● Work to be completed
Beginning with the line that holds "842x442 pixels." in the data below, give again every line through the one that holds "Given: Show replay icon for round 632118850", exactly as written.

● Exercise input
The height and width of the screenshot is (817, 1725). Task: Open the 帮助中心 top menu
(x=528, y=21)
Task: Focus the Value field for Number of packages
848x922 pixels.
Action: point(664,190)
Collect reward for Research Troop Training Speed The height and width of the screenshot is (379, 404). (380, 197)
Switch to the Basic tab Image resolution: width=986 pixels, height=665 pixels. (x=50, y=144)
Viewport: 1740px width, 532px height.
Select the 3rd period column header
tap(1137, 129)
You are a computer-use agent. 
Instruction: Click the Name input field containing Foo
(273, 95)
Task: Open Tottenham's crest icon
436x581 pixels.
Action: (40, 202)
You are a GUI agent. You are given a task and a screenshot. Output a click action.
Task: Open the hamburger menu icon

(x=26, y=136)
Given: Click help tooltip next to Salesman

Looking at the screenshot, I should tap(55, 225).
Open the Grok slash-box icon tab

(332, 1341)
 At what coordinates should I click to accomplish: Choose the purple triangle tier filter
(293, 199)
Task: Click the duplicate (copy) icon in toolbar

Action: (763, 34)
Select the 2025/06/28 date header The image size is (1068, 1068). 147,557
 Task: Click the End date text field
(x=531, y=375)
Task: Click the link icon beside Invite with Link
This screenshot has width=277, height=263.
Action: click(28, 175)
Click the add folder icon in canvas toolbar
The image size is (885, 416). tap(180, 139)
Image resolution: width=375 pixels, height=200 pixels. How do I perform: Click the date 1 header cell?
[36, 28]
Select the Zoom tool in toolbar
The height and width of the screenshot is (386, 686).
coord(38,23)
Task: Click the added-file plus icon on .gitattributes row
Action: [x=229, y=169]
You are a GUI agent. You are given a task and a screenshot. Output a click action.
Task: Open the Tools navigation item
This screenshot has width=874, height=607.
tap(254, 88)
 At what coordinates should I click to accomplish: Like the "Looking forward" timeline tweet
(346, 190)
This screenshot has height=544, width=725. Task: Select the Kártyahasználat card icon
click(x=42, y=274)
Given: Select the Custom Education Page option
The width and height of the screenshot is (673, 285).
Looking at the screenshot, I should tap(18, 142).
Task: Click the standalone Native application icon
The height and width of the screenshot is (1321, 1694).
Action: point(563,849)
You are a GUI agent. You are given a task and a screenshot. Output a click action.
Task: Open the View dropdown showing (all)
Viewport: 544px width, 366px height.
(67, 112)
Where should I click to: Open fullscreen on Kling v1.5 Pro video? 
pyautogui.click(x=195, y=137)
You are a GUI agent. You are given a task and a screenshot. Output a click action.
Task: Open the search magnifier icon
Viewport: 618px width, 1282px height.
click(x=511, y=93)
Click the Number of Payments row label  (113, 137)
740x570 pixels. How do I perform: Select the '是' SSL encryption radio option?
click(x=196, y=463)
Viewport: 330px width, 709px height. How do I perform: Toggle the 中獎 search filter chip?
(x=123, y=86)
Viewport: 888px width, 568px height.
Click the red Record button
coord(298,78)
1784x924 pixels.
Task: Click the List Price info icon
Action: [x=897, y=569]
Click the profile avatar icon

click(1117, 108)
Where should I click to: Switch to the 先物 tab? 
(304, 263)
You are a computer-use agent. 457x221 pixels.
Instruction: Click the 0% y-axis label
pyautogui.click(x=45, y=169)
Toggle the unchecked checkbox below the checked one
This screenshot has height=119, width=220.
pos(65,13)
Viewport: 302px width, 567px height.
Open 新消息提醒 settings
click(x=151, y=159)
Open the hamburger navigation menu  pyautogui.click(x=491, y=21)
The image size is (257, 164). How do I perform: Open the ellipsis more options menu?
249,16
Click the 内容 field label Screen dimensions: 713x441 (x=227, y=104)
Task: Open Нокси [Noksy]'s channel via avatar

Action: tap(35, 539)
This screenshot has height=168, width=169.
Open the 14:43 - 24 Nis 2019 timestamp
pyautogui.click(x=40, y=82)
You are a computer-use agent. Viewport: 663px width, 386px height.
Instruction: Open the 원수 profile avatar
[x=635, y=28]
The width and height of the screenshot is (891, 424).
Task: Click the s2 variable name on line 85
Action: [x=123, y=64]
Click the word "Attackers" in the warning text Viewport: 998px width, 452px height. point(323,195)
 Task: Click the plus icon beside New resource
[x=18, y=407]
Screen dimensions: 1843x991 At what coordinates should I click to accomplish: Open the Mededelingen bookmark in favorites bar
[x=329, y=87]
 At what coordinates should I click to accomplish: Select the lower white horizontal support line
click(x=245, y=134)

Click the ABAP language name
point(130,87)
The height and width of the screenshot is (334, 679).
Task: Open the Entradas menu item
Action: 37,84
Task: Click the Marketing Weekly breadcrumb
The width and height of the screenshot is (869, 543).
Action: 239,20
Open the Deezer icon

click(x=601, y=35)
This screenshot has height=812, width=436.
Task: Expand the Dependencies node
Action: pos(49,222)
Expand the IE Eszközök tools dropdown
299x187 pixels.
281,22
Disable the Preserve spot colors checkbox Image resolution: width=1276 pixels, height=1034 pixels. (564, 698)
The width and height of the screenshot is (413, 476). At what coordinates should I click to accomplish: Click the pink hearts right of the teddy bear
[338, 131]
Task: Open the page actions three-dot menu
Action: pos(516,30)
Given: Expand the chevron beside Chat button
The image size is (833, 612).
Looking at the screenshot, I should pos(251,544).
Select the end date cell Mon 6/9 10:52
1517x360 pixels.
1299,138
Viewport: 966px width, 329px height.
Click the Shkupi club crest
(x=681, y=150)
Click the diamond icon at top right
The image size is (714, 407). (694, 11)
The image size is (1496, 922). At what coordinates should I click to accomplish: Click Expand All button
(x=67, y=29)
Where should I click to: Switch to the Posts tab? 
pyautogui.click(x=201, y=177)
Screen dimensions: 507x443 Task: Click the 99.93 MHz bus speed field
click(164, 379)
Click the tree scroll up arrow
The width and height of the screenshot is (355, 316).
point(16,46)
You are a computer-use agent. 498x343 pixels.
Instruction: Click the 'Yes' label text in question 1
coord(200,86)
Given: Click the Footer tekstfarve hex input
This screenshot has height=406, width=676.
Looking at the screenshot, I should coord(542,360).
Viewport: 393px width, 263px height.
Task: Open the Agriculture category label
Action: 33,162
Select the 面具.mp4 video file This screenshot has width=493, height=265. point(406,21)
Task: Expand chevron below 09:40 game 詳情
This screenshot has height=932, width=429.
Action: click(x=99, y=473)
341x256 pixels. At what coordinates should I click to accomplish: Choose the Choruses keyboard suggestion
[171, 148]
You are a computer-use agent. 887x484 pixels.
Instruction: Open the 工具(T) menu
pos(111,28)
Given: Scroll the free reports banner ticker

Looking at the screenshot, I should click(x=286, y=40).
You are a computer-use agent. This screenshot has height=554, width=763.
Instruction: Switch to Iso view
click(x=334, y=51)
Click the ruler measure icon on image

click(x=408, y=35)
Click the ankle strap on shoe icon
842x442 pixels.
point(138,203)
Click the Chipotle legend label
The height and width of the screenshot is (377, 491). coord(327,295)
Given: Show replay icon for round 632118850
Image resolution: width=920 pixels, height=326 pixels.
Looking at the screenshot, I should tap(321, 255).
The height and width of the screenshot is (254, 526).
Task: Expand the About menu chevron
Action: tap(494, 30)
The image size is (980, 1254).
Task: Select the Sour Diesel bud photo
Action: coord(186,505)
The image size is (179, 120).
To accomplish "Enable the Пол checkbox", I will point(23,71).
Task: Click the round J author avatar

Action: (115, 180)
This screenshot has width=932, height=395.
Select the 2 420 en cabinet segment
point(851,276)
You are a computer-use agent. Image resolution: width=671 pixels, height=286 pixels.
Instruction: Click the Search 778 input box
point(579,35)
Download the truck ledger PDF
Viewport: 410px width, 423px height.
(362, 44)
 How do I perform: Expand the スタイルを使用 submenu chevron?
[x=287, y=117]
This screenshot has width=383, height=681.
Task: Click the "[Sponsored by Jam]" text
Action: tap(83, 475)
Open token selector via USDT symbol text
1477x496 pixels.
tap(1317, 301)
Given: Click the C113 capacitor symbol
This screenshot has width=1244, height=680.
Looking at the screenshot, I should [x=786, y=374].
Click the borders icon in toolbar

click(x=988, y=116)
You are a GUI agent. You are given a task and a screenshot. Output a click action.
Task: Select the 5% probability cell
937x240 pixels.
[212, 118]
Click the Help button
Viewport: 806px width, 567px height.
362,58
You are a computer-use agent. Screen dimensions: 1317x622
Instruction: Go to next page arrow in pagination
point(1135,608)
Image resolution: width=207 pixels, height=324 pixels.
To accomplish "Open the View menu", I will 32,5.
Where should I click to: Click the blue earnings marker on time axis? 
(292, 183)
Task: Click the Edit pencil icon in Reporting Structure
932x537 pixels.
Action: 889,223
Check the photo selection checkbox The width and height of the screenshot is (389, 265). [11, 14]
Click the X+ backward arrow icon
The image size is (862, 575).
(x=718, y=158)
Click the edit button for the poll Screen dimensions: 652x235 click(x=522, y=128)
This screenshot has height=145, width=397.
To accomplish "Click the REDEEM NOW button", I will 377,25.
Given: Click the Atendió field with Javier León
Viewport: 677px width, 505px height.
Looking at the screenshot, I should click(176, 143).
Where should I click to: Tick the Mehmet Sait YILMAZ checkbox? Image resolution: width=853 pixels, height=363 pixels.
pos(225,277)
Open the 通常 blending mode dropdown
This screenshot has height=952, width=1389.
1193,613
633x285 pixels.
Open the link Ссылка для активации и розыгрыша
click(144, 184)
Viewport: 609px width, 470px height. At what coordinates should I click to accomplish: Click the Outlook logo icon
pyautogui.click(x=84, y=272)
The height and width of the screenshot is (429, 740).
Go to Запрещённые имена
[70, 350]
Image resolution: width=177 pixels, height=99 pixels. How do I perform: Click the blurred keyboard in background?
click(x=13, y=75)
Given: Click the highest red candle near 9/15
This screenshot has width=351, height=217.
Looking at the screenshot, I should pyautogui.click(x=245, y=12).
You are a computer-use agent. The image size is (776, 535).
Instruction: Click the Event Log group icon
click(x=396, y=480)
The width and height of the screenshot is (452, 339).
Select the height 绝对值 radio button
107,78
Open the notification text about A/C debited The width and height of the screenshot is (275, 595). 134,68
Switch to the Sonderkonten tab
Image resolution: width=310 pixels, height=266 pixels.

● Response to this exercise
842x442 pixels.
point(138,203)
Click the Chipotle legend label
The height and width of the screenshot is (377, 491). coord(327,295)
Given: Show replay icon for round 632118850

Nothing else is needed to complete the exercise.